Determination of Michellamine B in Biological Fluids by High-Performance Liquid Chromatography with Fluorescence Detection

Abstract

The National Cancer Institute is pursuing preclinical development of michellamine B (MB), a novel dimeric polyhydroxylated naphthalene-tetrahydroisoquinoline alkaloid isolated from Ancistrocladus abbreviatus, as an anti-human immunodeficiency virus (HIV) agent. MB protects human lymphoid cells from the cytopathic effects of both HIV-1 and HIV-2 in vitro. A specific, sensitive, and convenient method for assaying the compound in biological fluids has been developed. Samples were prepared for analysis by initial treatment with dilute trichloroacetic acid followed by thorough mixing with a solution of the internal standard (α-naphthoflavone) in acetonitrile to denature macromolecules. The supernatant afforded by centrifugation, upon dilution with the aqueous component of the liquid chromatographic eluent, was loaded onto a 4-μm Nova-Pak phenyl column (3.9mm × 15cm). Chromatography was performed at ambient temperature using an isocratic mobile phase composed of 10 mM octyl sodium sulfate and 15 μM tetrabutylammonium hydrogen sulfate in acetonitrile/0.05 M ammonium formate buffer, pH 4.0 (46/ 54, v/v), at a flow rate of 0.6 ml/min. The intense native fluorescence of MB, which exhibited excitation and emission maxima in the mobile phase at 232 and 393 am, respectively, provided a highly sensitive and selective means of detection. Mean values of the retention times for the drug and internal standard determined over 11 months were 10.71 ± 0.53 and 13.14 ± 0.52 mm, respectively (SD, n = 52). Employing a sample volume of 50 μl, the lowest concentration of MB included in the standard curves of mouse, dog, and human plasma, 10 ng/ml (11.4 nM), was quantified with coefficients of variation less than 10%. The assay has been extensively utilized to characterize drug stability in aqueous solutions and plasma pharmacokinetics in the mouse and dog.
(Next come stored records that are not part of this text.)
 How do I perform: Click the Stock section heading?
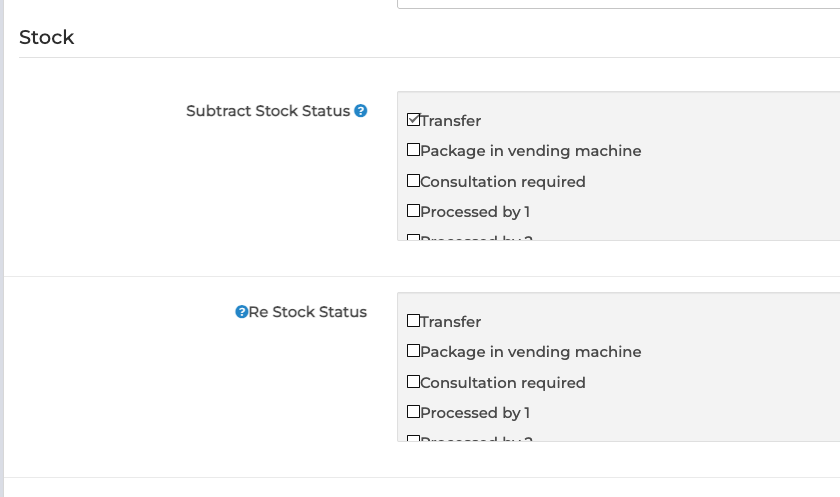pyautogui.click(x=47, y=37)
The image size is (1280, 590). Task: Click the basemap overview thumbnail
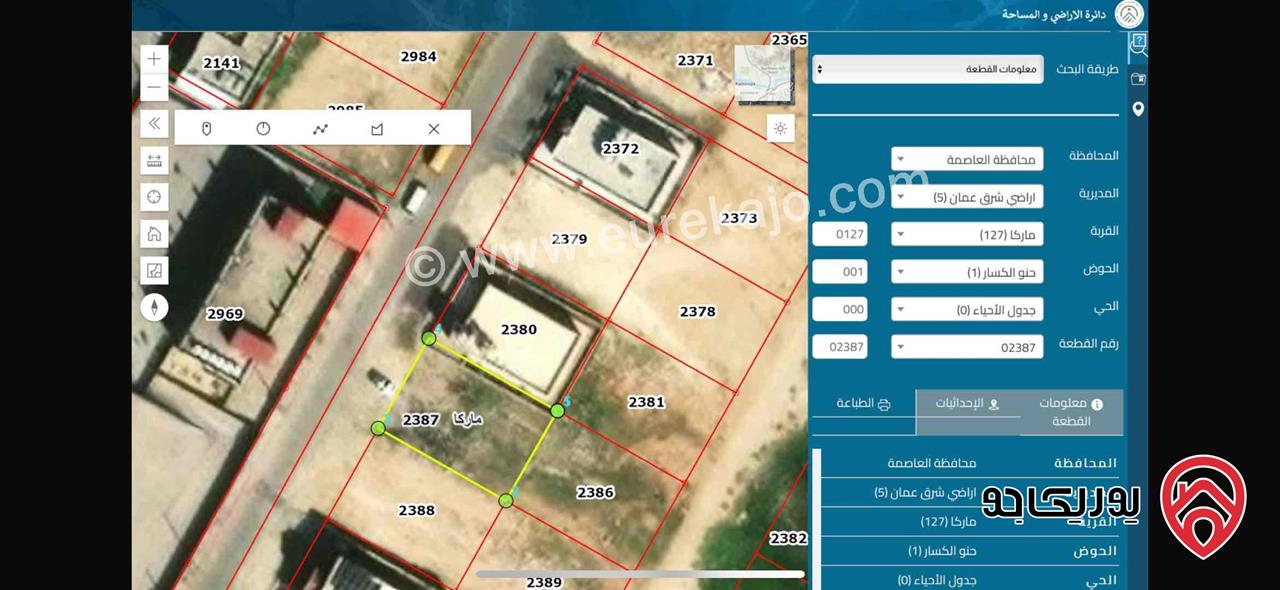coord(764,74)
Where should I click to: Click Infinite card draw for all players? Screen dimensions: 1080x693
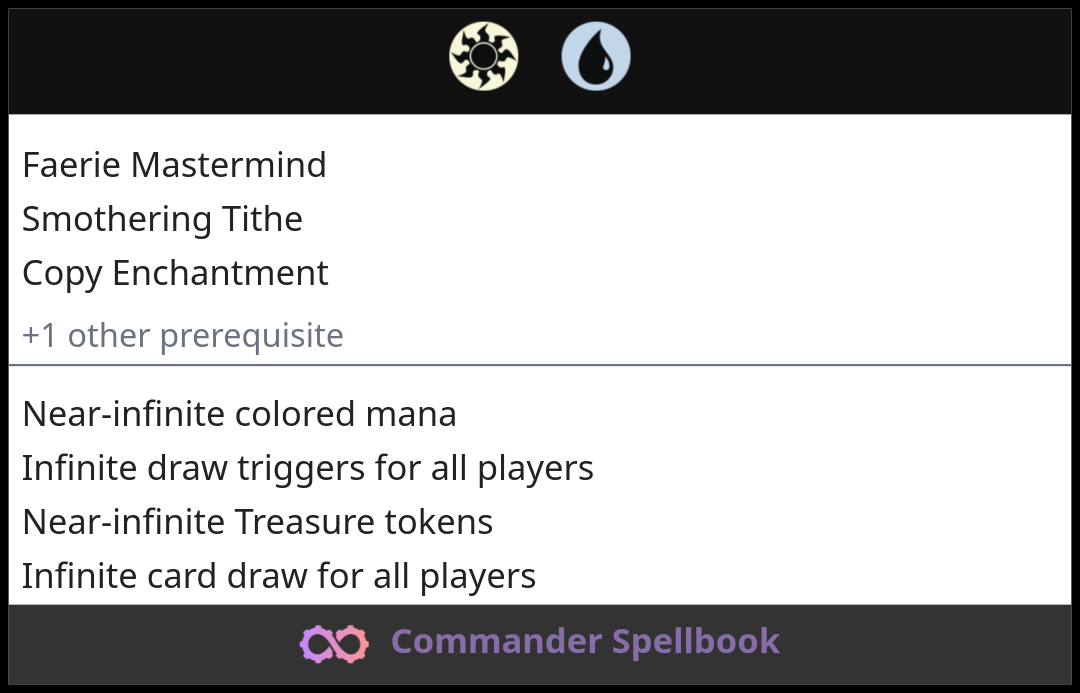(279, 576)
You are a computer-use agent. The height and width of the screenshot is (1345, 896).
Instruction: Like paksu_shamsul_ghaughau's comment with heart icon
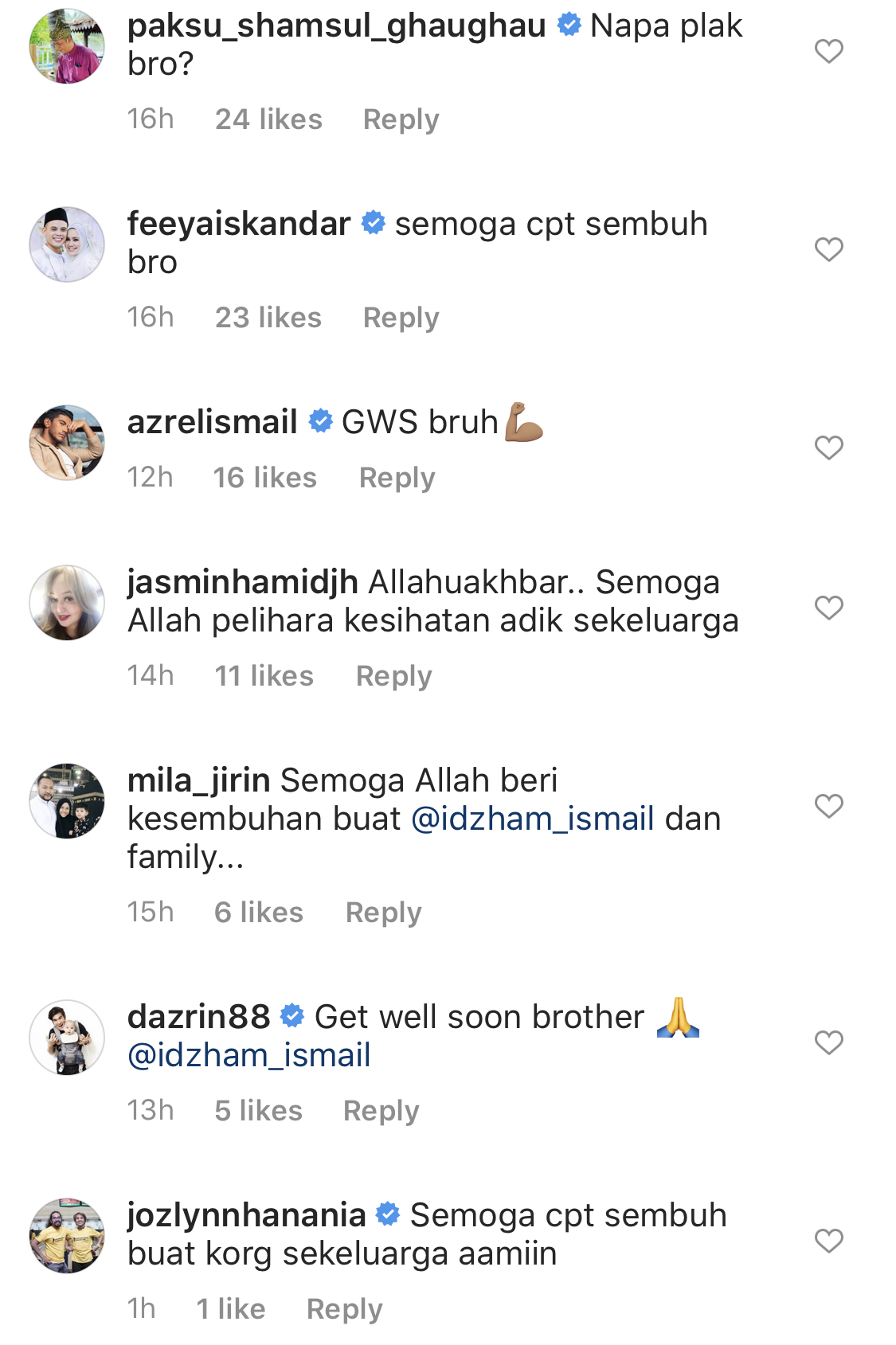828,52
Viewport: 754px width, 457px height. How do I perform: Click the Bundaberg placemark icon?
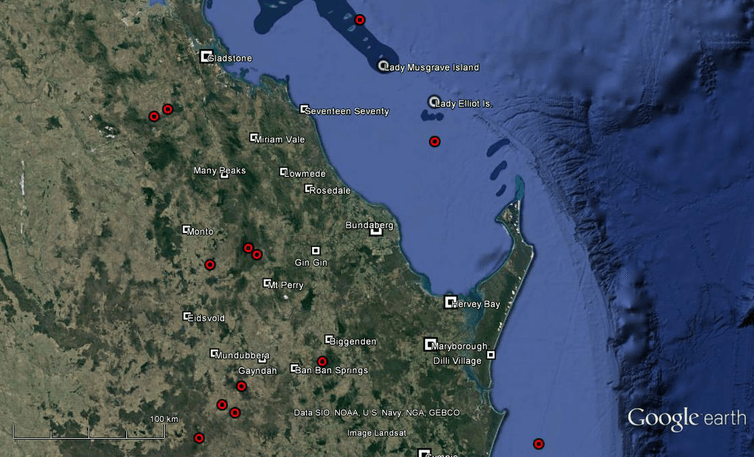pyautogui.click(x=376, y=229)
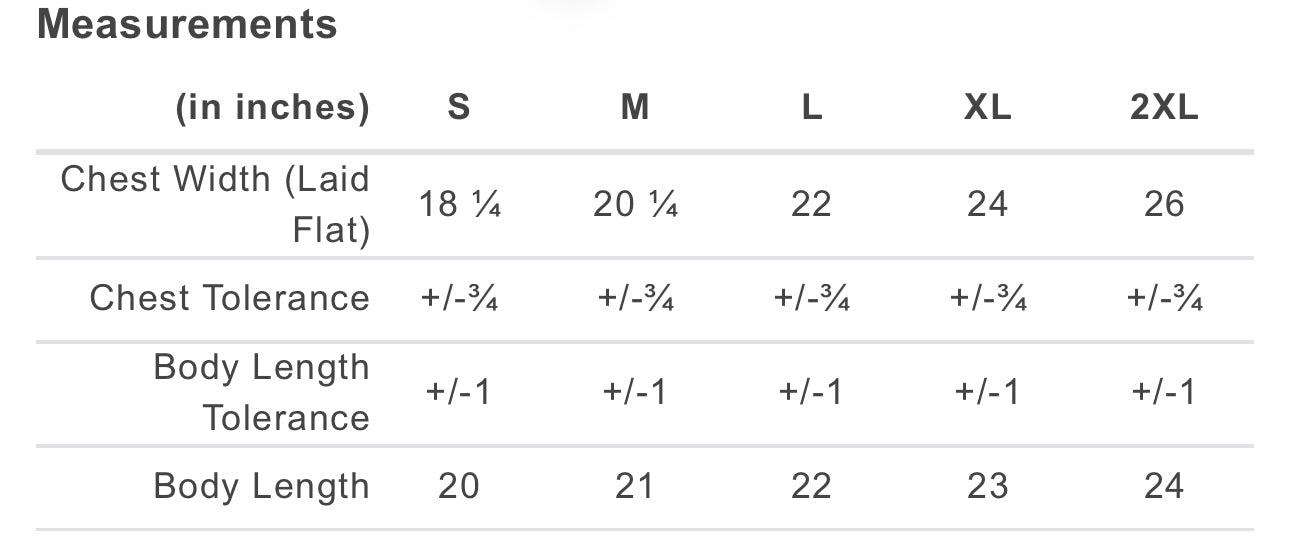Click the S body length value 20
Viewport: 1290px width, 555px height.
pyautogui.click(x=459, y=487)
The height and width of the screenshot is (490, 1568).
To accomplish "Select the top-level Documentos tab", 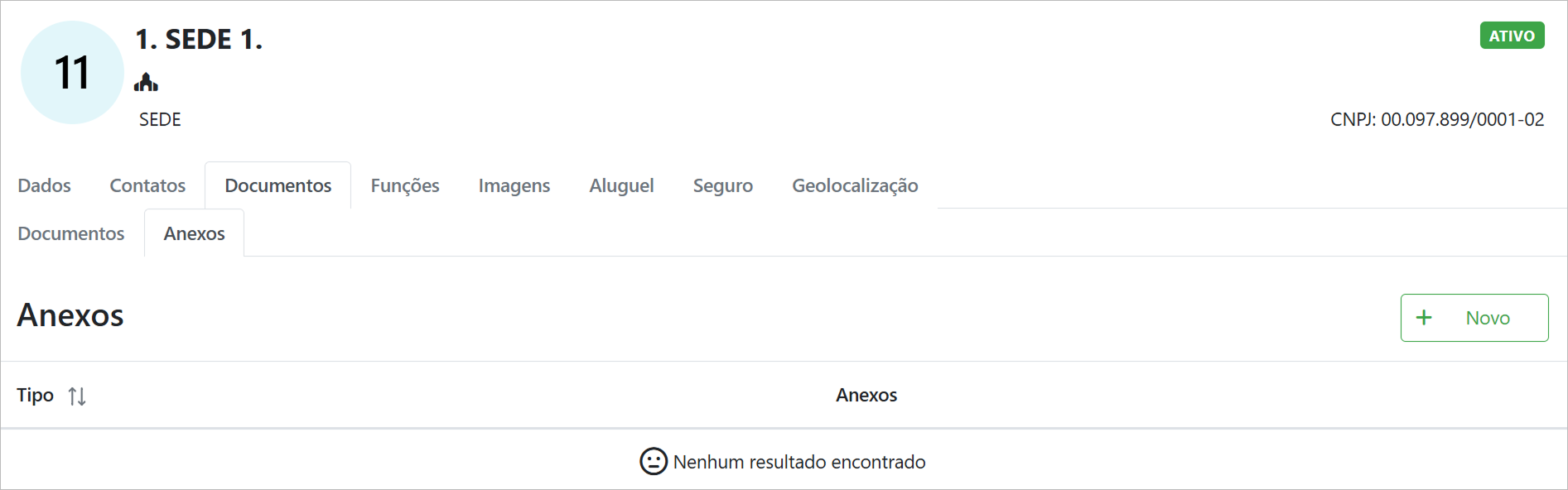I will [277, 185].
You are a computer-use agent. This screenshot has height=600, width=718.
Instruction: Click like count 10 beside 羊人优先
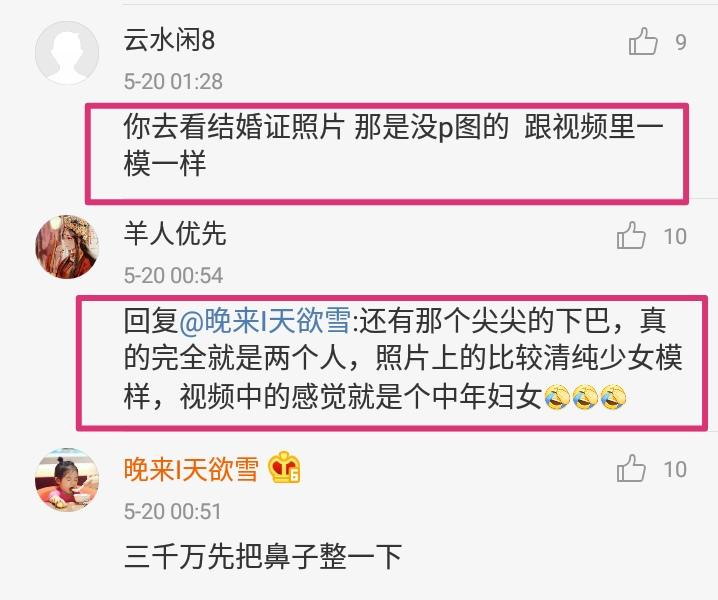pos(675,237)
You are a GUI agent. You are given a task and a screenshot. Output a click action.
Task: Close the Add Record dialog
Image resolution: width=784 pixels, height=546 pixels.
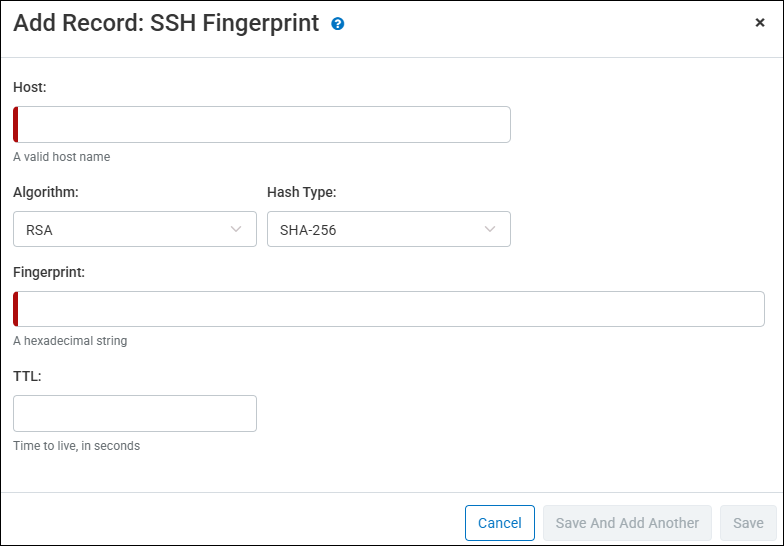(760, 23)
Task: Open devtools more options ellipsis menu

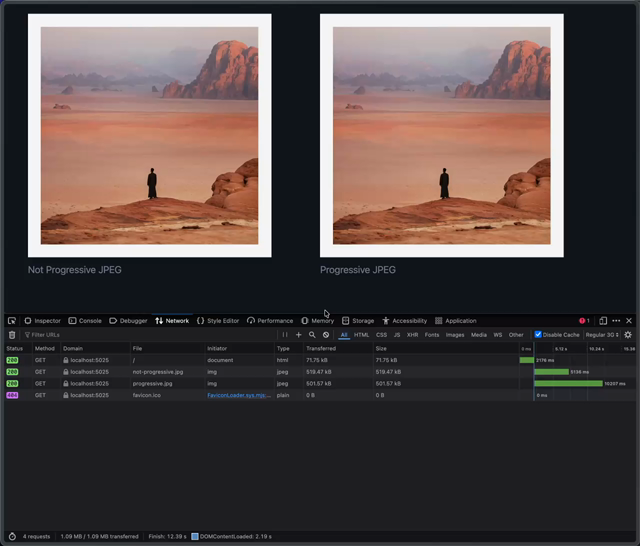Action: [x=616, y=321]

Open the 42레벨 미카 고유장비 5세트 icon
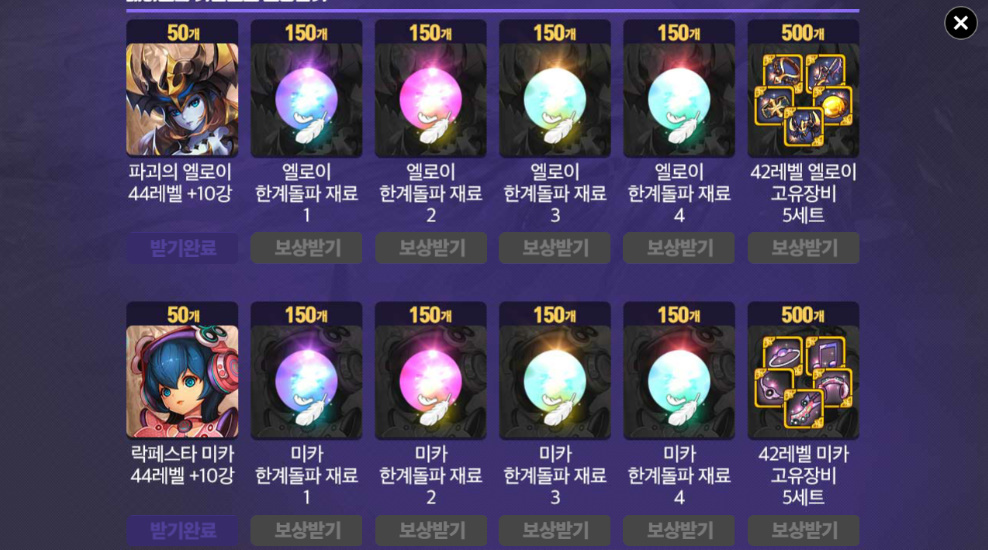(803, 381)
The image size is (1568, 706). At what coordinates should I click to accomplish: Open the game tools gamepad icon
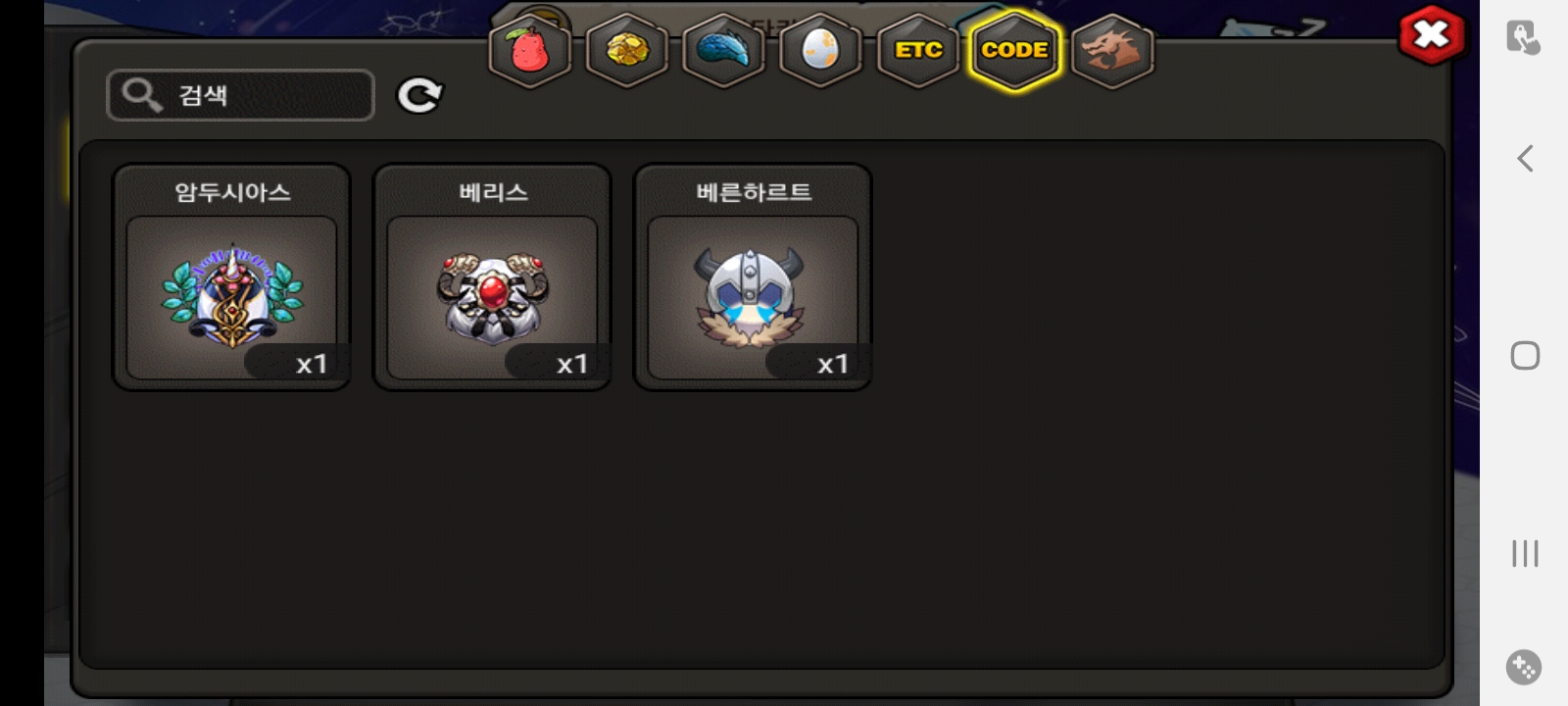click(x=1524, y=668)
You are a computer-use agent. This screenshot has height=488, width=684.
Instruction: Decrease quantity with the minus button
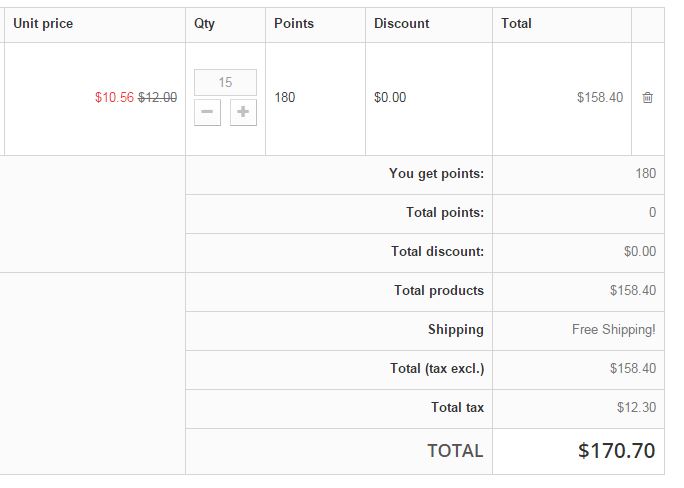[x=207, y=112]
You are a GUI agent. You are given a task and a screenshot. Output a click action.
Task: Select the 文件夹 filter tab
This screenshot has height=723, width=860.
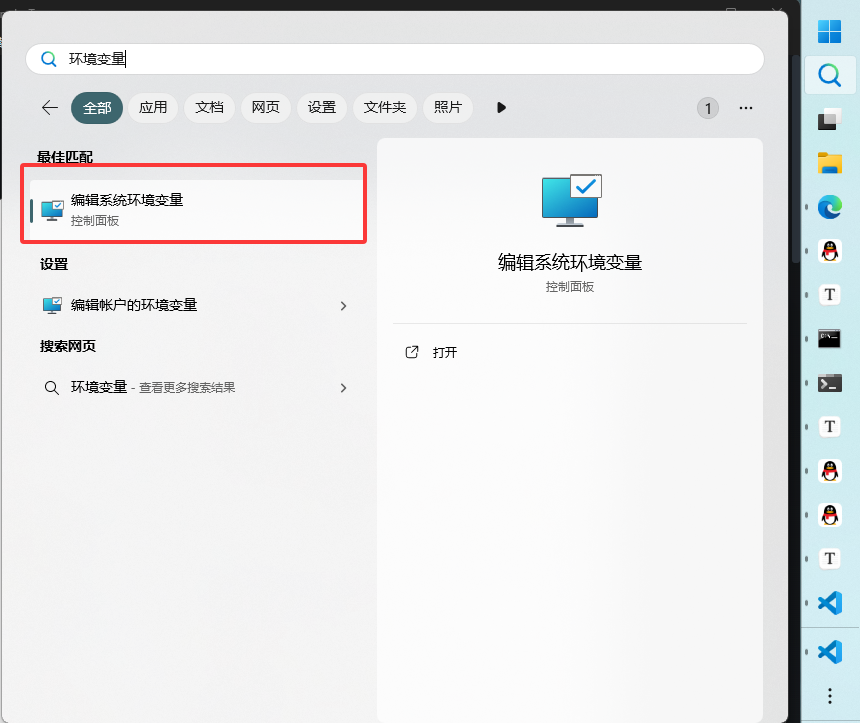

The use of widely available chromatographic instrumentation, commercially available reagents, the simplicity of sample preparation, minimal sample handling, and the ability to decontaminate specimens obtained from subjects infected with the acquired immune deficiency syndrome virus by heat treatment make the analytical method very well-suited for clinical drug level monitoring.